What is required: Copy down the passage of the text on pen-down strikes from "A pen-down strike (sometimes" to "to a consensus." word for word.

Document text:

+ + + + + + +

= Pen-down strike =

Form of protest where employees refuse to perform their duties

A pen-down strike (sometimes known as a tool-down strike or dropping pen), is a form of nonviolent strike action or a peaceful protest in which an organized group of workers, generally in the private or public sector, partially attend their offices but refuse to work or be involved in office management. Pen-down strikes usually stem from employees stopping work in protest against their employers failing to meet their professional or contractual obligations. In government departments, it is usually observed by the non-gazetted employees in a civil disobedience manner by the workers in an attempt to reach to a consensus.

In some countries, a pen-down strike may not be recognized as a violation of law. In India, pen-down is mentioned in the Industrial Disputes Act, 1947 which defines it as a "labour action". Since it is a symbolic or a nonviolent protest, it achieves goals without being involved in a direct action and demonstration. Pen-down strike was popularized by the government or private employees in India and Pakistan where workers widely observe pen down strikes in order to fulfill their claims or requirements associated with their job or emotions. Sometimes, a pen-down strike is observed in solidarity with other employees working in relevant field when there has been any discrimination or unlawful activity towards employees.

Pen-down strikes are also seen at public hospitals where doctors hold a partial protest and refuse medical treatment to patients, excluding in times of life-threatening situations. While it is a nonviolent protest or strike, employees continue to work in emergency departments and provide emergency medicine to patients.

+ + + + + + +

Material shown:

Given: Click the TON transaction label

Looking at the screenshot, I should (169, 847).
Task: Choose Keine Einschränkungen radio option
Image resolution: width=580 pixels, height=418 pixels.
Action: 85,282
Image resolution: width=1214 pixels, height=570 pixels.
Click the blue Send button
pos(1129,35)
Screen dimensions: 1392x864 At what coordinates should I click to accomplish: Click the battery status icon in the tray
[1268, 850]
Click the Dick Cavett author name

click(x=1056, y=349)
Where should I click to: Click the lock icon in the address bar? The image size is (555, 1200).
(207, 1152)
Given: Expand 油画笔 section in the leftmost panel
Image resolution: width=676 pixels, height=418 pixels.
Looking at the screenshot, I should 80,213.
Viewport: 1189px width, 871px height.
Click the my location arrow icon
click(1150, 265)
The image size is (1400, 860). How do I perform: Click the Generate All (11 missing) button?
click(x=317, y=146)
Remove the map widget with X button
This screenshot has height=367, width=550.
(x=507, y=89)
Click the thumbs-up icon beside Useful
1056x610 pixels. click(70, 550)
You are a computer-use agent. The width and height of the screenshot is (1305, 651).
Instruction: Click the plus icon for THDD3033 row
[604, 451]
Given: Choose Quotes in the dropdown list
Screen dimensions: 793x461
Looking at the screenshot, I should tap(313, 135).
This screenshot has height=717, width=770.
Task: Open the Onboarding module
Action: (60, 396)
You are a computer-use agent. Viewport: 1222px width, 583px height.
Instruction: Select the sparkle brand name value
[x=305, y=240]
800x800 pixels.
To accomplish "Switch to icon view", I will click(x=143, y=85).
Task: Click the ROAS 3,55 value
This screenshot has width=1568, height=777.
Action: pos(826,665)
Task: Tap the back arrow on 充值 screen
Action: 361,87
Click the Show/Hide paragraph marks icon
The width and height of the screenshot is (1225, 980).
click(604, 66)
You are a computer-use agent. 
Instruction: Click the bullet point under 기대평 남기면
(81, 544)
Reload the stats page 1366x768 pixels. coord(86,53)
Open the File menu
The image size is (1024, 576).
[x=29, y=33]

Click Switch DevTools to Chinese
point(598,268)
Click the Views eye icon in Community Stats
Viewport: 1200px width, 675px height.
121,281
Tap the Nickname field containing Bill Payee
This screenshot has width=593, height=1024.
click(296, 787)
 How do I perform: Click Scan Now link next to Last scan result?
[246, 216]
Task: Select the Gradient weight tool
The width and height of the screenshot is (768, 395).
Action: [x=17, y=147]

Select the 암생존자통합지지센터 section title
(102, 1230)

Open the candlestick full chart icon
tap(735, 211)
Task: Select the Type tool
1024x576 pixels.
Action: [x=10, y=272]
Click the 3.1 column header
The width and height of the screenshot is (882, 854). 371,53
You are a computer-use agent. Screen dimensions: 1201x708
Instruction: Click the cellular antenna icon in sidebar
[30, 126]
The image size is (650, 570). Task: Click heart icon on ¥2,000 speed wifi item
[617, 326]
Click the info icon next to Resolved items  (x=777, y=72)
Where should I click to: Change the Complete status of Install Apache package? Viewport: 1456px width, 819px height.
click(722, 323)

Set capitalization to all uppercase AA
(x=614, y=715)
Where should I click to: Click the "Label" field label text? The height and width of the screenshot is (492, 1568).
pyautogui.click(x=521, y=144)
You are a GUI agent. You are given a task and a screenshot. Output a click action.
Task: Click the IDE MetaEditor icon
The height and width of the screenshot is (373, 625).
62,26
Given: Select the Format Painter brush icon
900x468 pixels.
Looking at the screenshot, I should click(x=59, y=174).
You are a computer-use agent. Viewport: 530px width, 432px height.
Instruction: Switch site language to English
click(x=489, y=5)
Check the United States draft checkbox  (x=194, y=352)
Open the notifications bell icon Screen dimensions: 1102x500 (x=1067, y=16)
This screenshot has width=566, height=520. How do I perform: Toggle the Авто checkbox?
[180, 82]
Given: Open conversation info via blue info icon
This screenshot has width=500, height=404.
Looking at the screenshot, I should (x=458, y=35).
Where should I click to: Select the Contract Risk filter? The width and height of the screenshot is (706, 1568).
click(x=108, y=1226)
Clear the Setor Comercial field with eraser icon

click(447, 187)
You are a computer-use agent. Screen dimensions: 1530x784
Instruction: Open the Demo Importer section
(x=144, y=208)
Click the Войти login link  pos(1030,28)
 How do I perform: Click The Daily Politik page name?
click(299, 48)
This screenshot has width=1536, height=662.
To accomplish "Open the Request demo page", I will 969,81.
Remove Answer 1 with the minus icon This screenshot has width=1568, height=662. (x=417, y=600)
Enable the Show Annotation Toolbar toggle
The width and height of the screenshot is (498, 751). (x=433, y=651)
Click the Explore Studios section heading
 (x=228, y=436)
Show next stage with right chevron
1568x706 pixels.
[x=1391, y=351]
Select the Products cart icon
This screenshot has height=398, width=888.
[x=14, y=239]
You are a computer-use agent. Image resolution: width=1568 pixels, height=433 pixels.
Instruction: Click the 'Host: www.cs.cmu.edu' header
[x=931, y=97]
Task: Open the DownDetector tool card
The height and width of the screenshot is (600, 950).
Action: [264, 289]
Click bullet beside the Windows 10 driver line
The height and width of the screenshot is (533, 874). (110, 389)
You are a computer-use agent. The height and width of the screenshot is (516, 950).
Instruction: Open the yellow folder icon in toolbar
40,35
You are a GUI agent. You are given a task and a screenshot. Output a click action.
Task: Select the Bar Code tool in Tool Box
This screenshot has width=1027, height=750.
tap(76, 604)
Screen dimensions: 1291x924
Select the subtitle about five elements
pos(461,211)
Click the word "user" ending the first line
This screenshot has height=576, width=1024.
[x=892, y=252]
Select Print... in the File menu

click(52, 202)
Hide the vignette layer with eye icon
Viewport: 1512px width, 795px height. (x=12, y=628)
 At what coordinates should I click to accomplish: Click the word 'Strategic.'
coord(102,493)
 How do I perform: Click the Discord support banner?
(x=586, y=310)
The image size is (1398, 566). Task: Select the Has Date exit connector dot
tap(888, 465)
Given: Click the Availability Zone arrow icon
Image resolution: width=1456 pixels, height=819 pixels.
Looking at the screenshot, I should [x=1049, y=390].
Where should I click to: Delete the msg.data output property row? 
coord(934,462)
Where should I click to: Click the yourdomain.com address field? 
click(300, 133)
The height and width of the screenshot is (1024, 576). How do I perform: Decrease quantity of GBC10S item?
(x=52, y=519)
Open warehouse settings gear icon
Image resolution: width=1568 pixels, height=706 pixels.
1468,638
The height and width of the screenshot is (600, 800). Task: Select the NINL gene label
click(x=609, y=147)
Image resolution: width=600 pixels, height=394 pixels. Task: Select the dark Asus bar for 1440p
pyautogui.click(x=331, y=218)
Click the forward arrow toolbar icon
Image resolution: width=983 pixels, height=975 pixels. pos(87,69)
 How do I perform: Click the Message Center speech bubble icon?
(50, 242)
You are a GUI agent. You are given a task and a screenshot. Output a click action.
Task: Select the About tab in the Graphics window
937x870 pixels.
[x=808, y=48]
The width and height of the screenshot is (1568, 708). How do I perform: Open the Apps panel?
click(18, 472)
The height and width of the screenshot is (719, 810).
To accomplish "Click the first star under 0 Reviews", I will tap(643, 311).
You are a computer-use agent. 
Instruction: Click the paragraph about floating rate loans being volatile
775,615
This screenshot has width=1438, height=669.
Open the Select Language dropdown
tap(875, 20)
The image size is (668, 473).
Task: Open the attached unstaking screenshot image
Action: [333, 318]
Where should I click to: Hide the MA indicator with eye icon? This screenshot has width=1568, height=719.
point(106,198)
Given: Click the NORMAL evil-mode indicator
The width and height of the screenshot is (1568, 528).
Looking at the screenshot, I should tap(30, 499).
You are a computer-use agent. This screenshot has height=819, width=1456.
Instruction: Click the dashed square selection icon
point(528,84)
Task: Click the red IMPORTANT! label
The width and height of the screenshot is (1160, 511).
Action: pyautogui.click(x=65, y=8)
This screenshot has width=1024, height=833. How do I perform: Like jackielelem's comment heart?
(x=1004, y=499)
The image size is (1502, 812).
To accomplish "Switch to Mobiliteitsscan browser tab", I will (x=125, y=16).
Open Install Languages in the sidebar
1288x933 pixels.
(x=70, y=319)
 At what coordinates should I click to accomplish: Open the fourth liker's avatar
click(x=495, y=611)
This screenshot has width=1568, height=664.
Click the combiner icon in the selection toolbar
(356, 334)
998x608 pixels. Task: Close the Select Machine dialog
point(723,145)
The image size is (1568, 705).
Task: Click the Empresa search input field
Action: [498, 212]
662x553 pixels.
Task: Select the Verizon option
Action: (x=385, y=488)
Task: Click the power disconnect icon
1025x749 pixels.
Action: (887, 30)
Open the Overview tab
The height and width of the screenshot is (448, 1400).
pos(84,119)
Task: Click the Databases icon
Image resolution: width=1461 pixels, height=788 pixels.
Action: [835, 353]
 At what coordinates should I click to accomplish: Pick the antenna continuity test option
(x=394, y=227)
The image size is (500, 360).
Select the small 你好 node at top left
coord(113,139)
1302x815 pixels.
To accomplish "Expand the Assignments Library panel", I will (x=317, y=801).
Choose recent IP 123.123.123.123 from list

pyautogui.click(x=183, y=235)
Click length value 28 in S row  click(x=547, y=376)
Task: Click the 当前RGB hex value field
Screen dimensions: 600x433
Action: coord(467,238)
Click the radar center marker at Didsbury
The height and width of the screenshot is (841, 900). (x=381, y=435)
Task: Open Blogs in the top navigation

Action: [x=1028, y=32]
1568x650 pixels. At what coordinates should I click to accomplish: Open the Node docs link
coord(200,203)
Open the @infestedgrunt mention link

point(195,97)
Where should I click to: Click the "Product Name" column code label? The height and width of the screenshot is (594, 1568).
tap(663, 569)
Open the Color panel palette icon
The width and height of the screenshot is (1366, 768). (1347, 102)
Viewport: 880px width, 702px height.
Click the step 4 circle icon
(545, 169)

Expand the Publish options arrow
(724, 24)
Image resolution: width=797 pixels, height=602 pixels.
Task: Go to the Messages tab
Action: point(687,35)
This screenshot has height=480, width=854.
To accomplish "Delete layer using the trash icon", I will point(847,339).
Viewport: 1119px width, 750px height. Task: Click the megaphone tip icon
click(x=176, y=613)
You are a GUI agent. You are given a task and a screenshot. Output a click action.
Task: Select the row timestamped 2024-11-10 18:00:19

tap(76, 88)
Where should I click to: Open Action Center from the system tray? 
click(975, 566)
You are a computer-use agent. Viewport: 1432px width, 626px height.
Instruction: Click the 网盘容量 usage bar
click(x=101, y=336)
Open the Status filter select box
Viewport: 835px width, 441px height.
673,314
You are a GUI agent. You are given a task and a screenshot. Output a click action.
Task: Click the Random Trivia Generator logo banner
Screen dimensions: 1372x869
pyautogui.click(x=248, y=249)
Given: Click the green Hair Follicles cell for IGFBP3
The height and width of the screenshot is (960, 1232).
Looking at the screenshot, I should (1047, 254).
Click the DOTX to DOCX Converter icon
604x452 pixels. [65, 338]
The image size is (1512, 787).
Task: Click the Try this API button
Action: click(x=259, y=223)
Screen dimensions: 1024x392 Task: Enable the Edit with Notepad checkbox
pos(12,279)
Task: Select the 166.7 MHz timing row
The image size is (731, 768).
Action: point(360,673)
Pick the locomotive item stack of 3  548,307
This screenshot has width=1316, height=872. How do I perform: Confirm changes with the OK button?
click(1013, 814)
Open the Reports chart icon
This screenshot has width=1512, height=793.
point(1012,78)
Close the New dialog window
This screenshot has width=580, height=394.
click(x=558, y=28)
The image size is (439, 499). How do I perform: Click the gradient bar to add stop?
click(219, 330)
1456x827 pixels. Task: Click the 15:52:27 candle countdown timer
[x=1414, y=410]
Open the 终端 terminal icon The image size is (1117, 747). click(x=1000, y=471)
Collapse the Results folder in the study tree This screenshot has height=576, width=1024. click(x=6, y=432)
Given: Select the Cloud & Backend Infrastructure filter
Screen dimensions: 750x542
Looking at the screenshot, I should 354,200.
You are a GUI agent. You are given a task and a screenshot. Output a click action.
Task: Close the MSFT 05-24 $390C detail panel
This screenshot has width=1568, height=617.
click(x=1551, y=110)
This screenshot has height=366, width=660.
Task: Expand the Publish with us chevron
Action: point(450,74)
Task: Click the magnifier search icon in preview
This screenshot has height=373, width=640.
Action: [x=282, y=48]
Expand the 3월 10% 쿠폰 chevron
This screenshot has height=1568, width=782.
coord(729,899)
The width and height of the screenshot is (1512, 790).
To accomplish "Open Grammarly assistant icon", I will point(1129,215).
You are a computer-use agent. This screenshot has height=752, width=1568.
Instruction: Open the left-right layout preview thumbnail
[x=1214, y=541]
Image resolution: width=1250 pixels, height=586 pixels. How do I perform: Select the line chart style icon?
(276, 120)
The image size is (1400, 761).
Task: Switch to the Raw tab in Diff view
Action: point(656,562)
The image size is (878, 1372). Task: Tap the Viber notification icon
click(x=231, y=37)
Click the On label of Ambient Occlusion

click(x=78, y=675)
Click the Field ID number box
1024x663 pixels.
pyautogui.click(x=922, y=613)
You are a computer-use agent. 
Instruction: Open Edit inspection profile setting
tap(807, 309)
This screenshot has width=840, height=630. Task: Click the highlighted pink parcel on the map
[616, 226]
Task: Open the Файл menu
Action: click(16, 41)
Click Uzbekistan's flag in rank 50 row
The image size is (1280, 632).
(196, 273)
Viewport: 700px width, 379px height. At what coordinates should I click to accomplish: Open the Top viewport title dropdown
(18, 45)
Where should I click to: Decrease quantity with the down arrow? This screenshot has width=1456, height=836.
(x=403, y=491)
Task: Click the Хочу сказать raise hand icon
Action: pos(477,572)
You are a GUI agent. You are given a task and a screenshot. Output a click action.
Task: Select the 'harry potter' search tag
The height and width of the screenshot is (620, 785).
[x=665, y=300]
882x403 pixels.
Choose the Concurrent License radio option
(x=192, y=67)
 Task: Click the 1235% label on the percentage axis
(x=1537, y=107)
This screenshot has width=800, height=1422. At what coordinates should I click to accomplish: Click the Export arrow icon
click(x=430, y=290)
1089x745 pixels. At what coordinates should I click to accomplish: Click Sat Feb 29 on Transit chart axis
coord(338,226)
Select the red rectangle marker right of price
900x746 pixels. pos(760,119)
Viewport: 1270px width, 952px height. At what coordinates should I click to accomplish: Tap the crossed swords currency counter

+ + + + + + +

Task solution:
A pen-down strike (sometimes known as a tool-down strike or dropping pen), is a form of nonviolent strike action or a peaceful protest in which an organized group of workers, generally in the private or public sector, partially attend their offices but refuse to work or be involved in office management. Pen-down strikes usually stem from employees stopping work in protest against their employers failing to meet their professional or contractual obligations. In government departments, it is usually observed by the non-gazetted employees in a civil disobedience manner by the workers in an attempt to reach to a consensus.